Re: No Invisible Character - NBSP at the start of a word

From: Philippe Verdy (
Date: Fri Nov 26 2004 - 18:28:24 CST

  • Next message: Philippe Verdy: "Re: (base as a combing char)"

    From: "Jony Rosenne" <>
    > One of the problems in this context is the phrase "original meaning". What
    > we have is a juxtaposition of two words, which is indicated by writing the
    > letters of one with the vowels of the other. In many cases this does not
    > cause much of a problem, because the vowels fit the letters, but sometimes
    > they do not. Except for the most frequent cases, there normally is a note
    > in
    > the margin with the alternate letters - I hope everyone agrees that notes
    > in
    > the margin are not plain text.

    Are you making here a parallel with the annotations added on top or below
    ideographs in Asian texts, using the ruby notation (for example in HTML)
    which may also be represented in plain-text Unicode with the interlinear

    Are you arguing that interlinear annotations are not plain-text? If so why
    were they introduced in Unicode?

    The notations in questions are not merely presentation features, they have
    their own semantic which merit being treated as plain-text, because their
    structure also ressembles a linguistic grammar, not far from the other
    common annotations also found in Latin text with phrases between parentheses
    or em-dashes.

    Plain text is widely used since ever to embed several linguistic levels,
    which are also often represented too in the spoken language, by variation of
    tonality. The content of these annotations is also plain text. The graphic
    representation itself is not that important, it is just there to easily
    demonstrate the relations that exist between one level of the written
    language and the annotation language level.
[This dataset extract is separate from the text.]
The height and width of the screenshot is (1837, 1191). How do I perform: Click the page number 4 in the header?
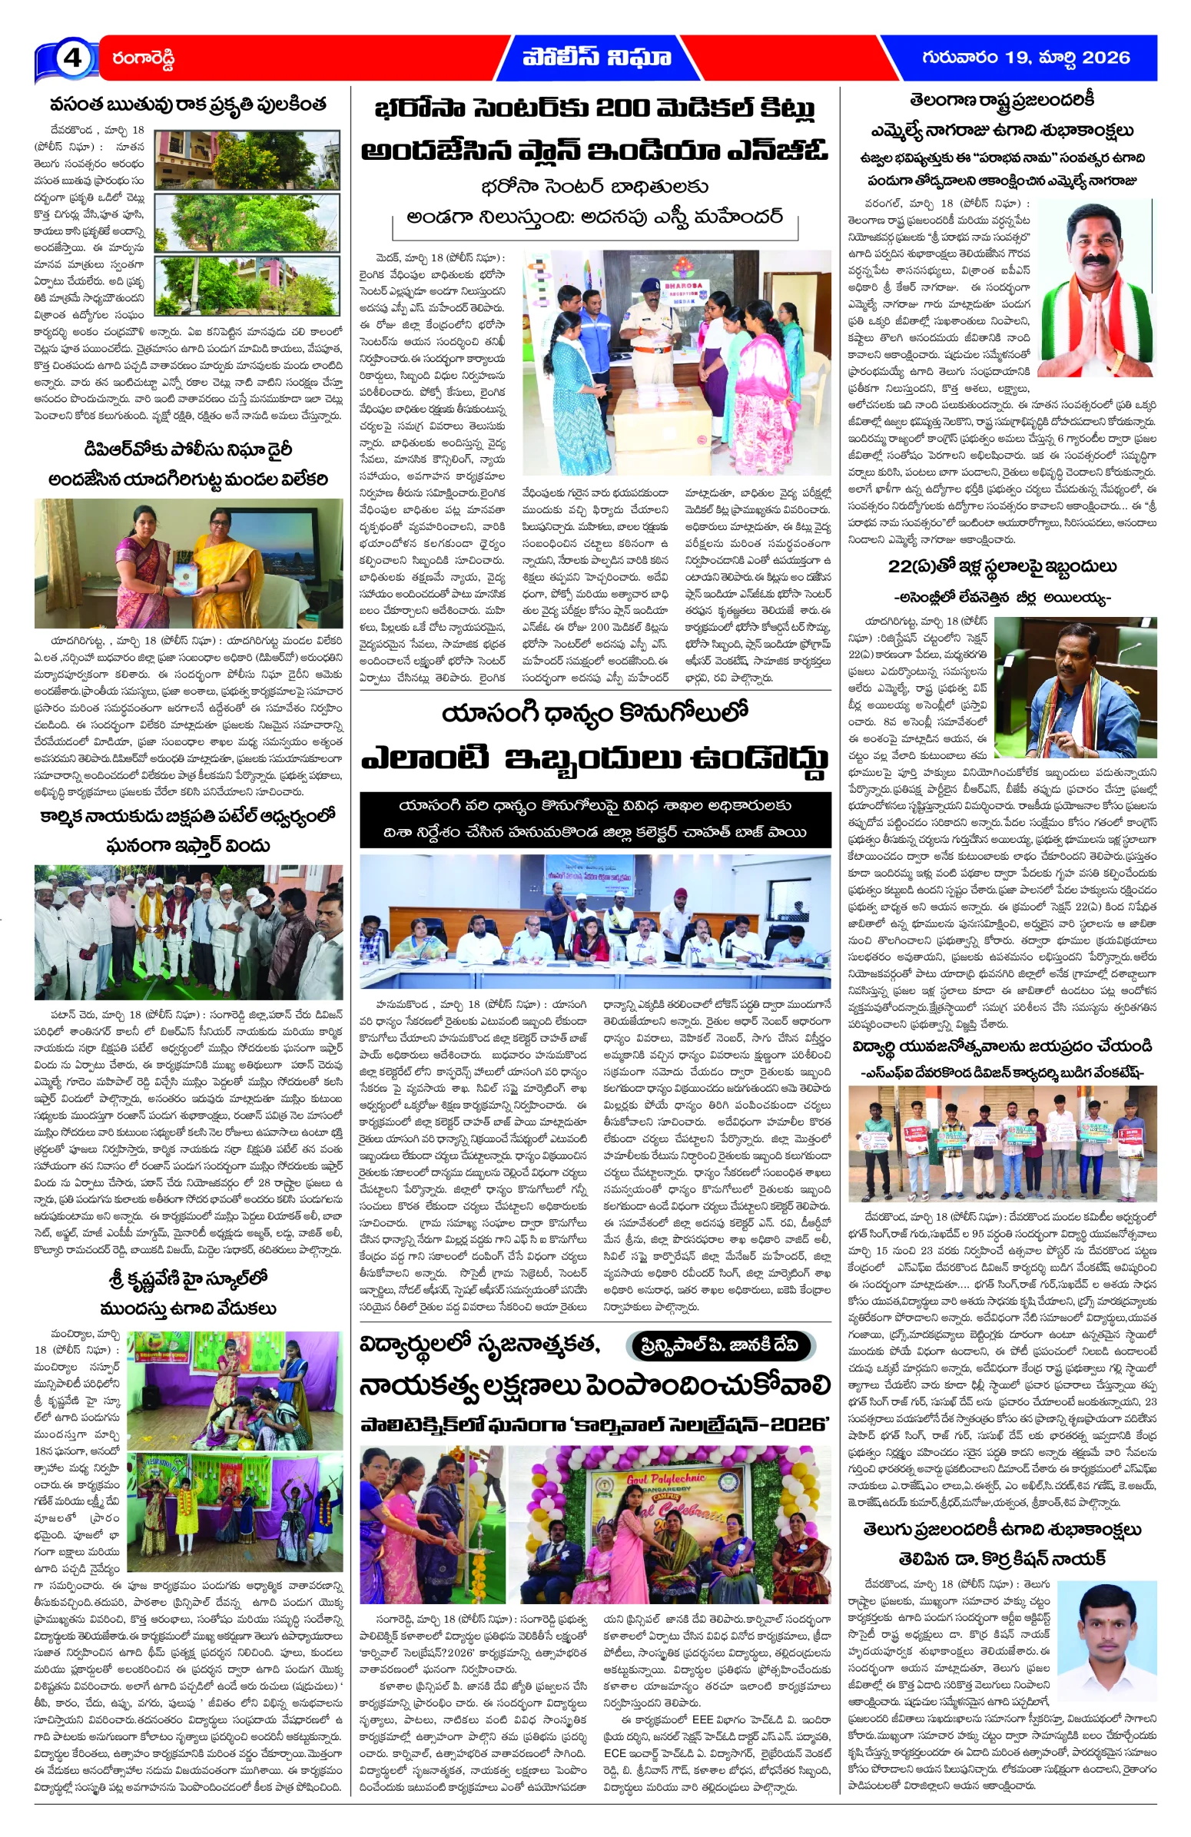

    If a text appears to mix these levels, there's no reason not to represent
    it. These annotations are present in the text, there must be a way to
    represent them in its encoding, even if it implies encoding mixed words
    belonging to different interpretation levels (such as Qere and Ketiv texts
    in Biblic Hebrew).

    You are arguing against millenia of written language practices, just too
    much focused on the common Latin usage where many concessions to your
    intuitive model have already been integrated into Unicode (think about the
    various characters that have been added as symbols or special punctuations,
    or about other annotations added on top of Latin letters such as
    mathematical arrows...

    I see less problems with the correct representation of Ketiv and Qere
    annotations mixed within plain text, and rendered as supplementary letters
    on top or around the core Hebrew letters, than with the representation
    concessed to the Latin script for various usages (including technical
    annotations or punctuations, or formatting controls...)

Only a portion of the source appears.